(Deep southern accent of an older white woman around age 60) Uh huh...see there? They tell me you reap what you sow….uh huh…. I guess what I’m really trying to say is what goes around, comes around. What you start, God will finish. Oh, I’m sorry, let me introduce myself. I’m the beautiful antique pearl necklace that has been worn around the necks of many generations of damaged women. Now, I’m not just any old pair of stringed pearls, why I’m uniquely decorated with quartz crystal and other interesting amulets on a strong sterling silver chain. Some large round pearls. Some small and even tiny pearls. Some (spoken with deep southern drawl) whiiite and some gray; but all English cultured pearls, nevertheless. There’s a beautiful silk gray ribbon that twines its way through every chain and indeed, I’m something to behold. It’s hard for me to walk into a room amidst the neck of a beautiful damsel and not be noticed. Which is why I’ve always told those silly women NOT TO WEAR ME. It seems that whenever I’m worn, the ultimate tragedy takes place. If only Ruth had left me on Clarissa’s neck to begin with, maybe I’d have been buried in the ground with Clarissa, never to bear witness to any of the unfortunate tales I’m about to bestow upon you today.
It was 1862 in South Carolina, not long before the slaves were emancipated. Clarissa Belle Winchester had reached the ripe old age of 49 and thought it necessary to try and give her husband a baby to replace the two children that she’d lost to that dreadful scarlet fever. Clarissa always despised the house slaves, since her husband Jerry Clyde Winchester used to have his share of sexual pleasure with so many of them. It angered her to know that he found delight in the colored slave, and without her own children to nurture, she felt worthless. This is when she decided to go back and try to force her body to perform like it did when she was a young bride. So, on that breezy fall day in October, something felt so odd about this delivery until even Ruth could sense that it would not be a good night for a new life to enter. Having birthed every baby on the plantation, Ruth was no stranger to mid-wifery. But the amount of blood that Clarissa was losing was a bit much and her pain was so severe that she reached up and slapped Ruth several times, just for being there. There was something in that slap that caused young Ruth to snap. Now back then, the slaves didn’t have no say. If your white slave owner slapped you and spit in your face, you were supposed to act like she’d just kissed you on the cheek and render unto her the services that were due with a smile. On this day, Ruth was supposed to deliver a baby that would cause Mr. Winchester to appreciate his wife once more. But this baby wasn’t scheduled to walk this earth. It just wasn’t meant to be. Still born he was. Never breathed the breath of life. And Clarissa took it all out on Ruth; somehow, she had to make it her fault. As Ruth cleaned the blood, Clarissa kept spitting at her. Spit on her brow. Spit in her hair. Spit on her arm. Well, I can just imagine in between that spit, placenta, and birthing shit, Ruth’s right mind just got up and split. Yea….that’s what I said…..uh huh…see there?
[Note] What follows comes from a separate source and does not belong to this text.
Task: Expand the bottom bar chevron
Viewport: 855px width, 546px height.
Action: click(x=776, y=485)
“Ruth? Brang me my special charm pearl necklace from over there off the boudoir. My granny passed them down to me before she died. Hurry up and fasten my pretty pearl necklace around my neck. Don’t want my husband to see me looking like this. Hurry up, you dumb bitty!!!” I remember like it was yesterday, the first time a stranger’s hand touched me. Ruth’s slaved palms against my fine self just didn’t match. But she did as her Ma’am said and fastened me around Clarissa’s neck. Clarissa thanked her with another hawk of spit to her left eye. Ruth didn’t dare wipe it off, but stood there and waited for permission to move. That’s when it all happened. As if fate played its part, Master Winchester walked in the room and learned of the fate of this half-born child. Born…but dead. In his frustration, he grabbed Ruth by the arm and snatched her out of Clarissa’s presence. Clarissa clutched on to me for comfort and I was there, ever so faithful to give life to such an ugly and dead situation. She held up a mirror to admire my beauty around her neck as she could hear the ramblings of her husband taking out his frustration sexually on Ruth. She screamed in rebellion, “Mas’sah No? Please Mas’sah?” But his bestial grunts gave way to the relief that was at hand.
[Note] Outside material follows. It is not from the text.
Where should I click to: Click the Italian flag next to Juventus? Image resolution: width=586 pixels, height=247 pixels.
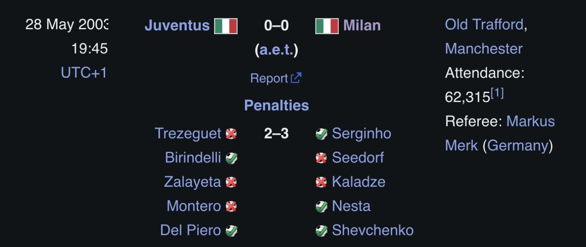click(x=226, y=26)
When Ruth returned to her presence, Clarissa was writhing with bitterness and anguish. She clawed into Ruth’s face and demanded that she bring her some soup. This is where it all went wrong. Ruth brought soup all right. Soup made with some poisonous mushrooms and a few drops of blood from the scratch on her cheek. This tasty brew was sure to take Clarissa to an early grave. The bitter Ma’am found her last breath at the bottom of that bowl. And as soon as her Ma’am left this earth with her last panting gasp, Ruth snatched me from around her neck and put me in her apron pocket. Only to send me on a journey that I’d rather have just taken to the grave with Clarissa.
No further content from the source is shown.